As with all of my encounters with this ordinary man who is also, according to the people of this place, a great Bodhisattva who walks among us, it will take me some time to metabolize the experience. Once, many years ago, on the teaching grounds in Leh the first time I was ever in his presence, he grabbed both of my hands in his, and I didn’t stop vibrating for three days. Until that time, I didn’t “believe” in the Dalai Lama as anything other than a powerful religious leader with an uncanny knack for connecting with people of all faiths. After that, I knew he was that, but that he was much else besides.
I hesitate to say this, but Ladakh, at least for me, is a place of significant and unceasing “coincidence,” or what I will call here, for want of a better term, magic. You make a promise you can’t possibly expect to keep, and circumstances align to push you into the exact place and time where you can do it justice. You get lost and you get found again, by someone you practically know, even though you don’t know them. Help arrives when you need it, and you give help when it’s needed. A living God shows up in a small mountain village and reminds you to be kind and eat lunch. Words are repeated in the same spot at the same time, in a manner that seems almost incantatory. You suspend your disbelief, because neither your belief not your disbelief is of much use here. Neither, certainly, is required for magic to happen. You allow yourself to be carried along by the tide of circumstance, and in that tide, you find grace, joy, illumination, surrender, and profound peace.

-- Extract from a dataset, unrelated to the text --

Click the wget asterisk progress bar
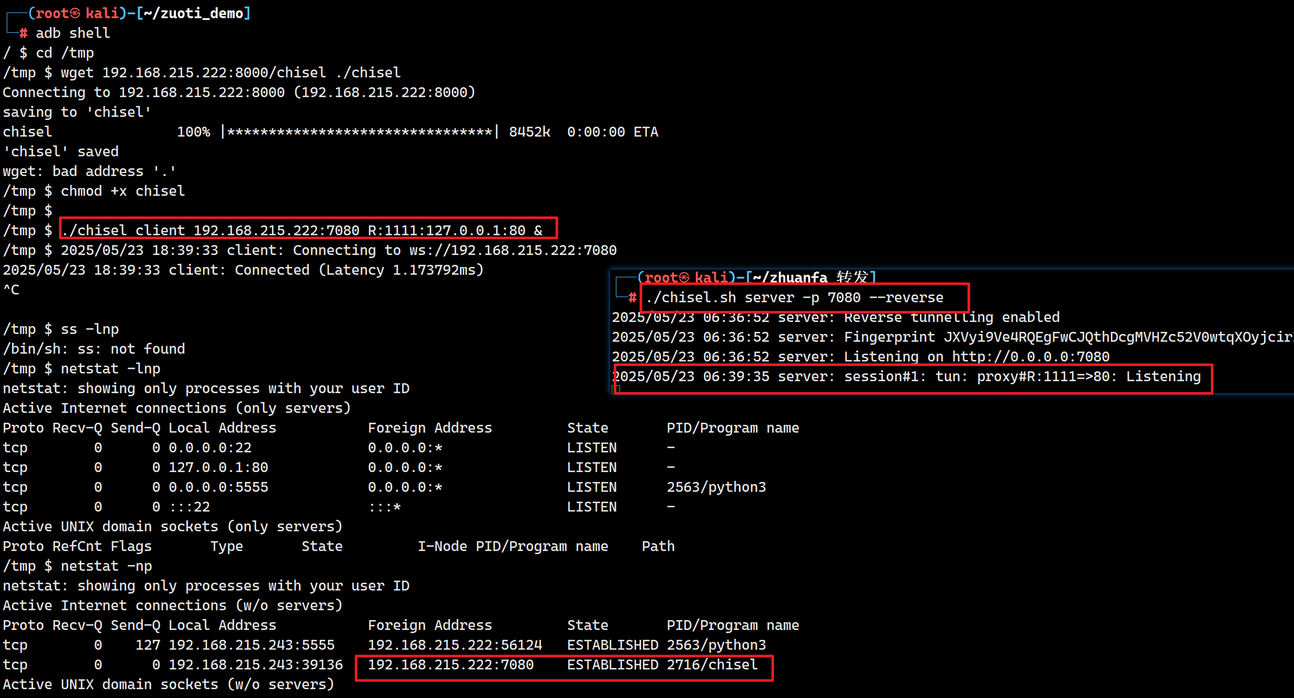 360,132
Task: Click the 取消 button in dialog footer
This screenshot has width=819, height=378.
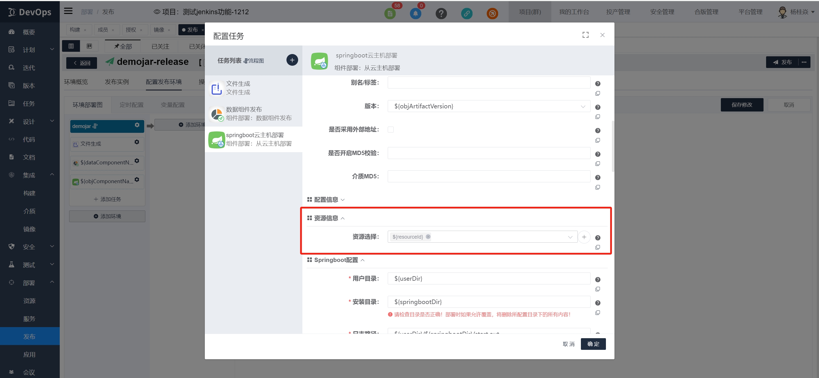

May His Holiness’s life be long and free from further suffering, and may we all continue to benefit and learn from his teachings and from his great example.
A note on timing: beginning tomorrow, and for the next five weeks, I’ll be doing a series of treks that will take me away from connectivity for periods of time. The longest of these treks will be around 16 days. I’ll return here as I can when I get back into some form of communication range. I’m grateful to you for reading and for giving me a chance to digest and reflect on the extraordinary events unfolding on this pilgrimage. I’ve been in Ladakh less than a week. I can only imagine what the next weeks and months will bring.